The company he founded in the 1990s, Patrick Eggle Guitars, first based in Coventry and then in Birmingham, is known for designing and releasing such guitar ranges as the Berlin (1991) and the Fret King Espirit (1998). The company was producing 2,000 electric and acoustic guitars per year by the mid-1990s.

Eggle's guitars have been used by artists such as Tony Iommi, Brian May, Bruce Watson, Bill Nelson, Midge Ure, Tony Remy, Oliver Leiber, and Ali and Robin Campbell. On 11 April 2014, the "JS Berlin Legend" made for Rory Gallagher sold for £25,000 at auction.
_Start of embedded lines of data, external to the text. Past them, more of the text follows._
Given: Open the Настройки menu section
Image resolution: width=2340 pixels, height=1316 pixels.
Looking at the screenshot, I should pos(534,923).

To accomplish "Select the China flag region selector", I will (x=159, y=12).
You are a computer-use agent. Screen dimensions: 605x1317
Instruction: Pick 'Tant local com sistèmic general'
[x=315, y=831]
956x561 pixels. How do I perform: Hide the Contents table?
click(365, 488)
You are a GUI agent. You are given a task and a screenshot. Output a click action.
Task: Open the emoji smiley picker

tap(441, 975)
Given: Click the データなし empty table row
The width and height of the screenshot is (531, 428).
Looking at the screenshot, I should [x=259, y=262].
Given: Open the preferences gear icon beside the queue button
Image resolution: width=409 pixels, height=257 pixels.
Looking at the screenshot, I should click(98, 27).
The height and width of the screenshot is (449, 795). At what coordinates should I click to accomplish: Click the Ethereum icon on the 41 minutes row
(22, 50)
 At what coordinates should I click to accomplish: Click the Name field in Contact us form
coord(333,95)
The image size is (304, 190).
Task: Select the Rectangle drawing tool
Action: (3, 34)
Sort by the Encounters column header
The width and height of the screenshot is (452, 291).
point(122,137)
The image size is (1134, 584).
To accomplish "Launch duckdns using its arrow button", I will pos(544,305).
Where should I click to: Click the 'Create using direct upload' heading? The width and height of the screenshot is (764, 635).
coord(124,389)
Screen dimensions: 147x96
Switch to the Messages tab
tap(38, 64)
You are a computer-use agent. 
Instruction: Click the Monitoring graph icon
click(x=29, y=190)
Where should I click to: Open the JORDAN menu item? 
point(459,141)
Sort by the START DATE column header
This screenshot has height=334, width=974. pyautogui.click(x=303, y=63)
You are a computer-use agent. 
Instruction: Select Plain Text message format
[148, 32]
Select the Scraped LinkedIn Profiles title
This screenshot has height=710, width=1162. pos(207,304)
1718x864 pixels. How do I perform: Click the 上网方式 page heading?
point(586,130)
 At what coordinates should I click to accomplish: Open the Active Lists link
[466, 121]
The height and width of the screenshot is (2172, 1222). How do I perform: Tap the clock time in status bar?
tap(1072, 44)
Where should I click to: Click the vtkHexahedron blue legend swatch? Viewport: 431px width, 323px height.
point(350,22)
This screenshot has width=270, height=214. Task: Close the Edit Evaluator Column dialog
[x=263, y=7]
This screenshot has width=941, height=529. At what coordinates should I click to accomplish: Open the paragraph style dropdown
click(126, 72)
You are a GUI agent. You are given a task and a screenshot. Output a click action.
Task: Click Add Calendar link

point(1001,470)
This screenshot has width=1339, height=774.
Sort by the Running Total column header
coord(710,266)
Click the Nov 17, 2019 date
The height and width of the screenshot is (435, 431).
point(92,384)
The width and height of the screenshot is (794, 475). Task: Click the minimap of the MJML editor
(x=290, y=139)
Eggle left the company in 1994, and moved to the US to begin trading independently building acoustic and archtop guitars. In 2004 he returned to the UK, and started producing acoustic guitars from workshops in Oswestry under the brand name Patrick James Eggle Guitars. Notable artists of these guitars include guitarists such as Jake Bugg and Frank Turner. Turner played his custom made PJE guitar during his performance at the 2012 Summer Olympics.

During this time he was asked to re-develop and design the range of acoustic guitars for Faith Guitars. Various Eggle-designed models went on to be awarded 'The UK's Best Acoustic Guitar' Award at the MIA Music Awards every year from 2012 to 2016, including the Faith Venus Blood Moon in 2016.

In 2016, Eggle and his small team of craftsmen ceased producing acoustics and began focusing solely on building and developing his own line of electric guitars. These include models such as the 96 and Macon which were both awarded a rare 10/10 Gold rating by Guitarist magazine in 2017. Blues artist Krissy Matthews is a known player of the Macon.

In 2017, Eggle helped with the re-launch of the Shergold guitar brand by re-designing the Masquerader model shape, which is available with three pickup configurations and in four colour finishes.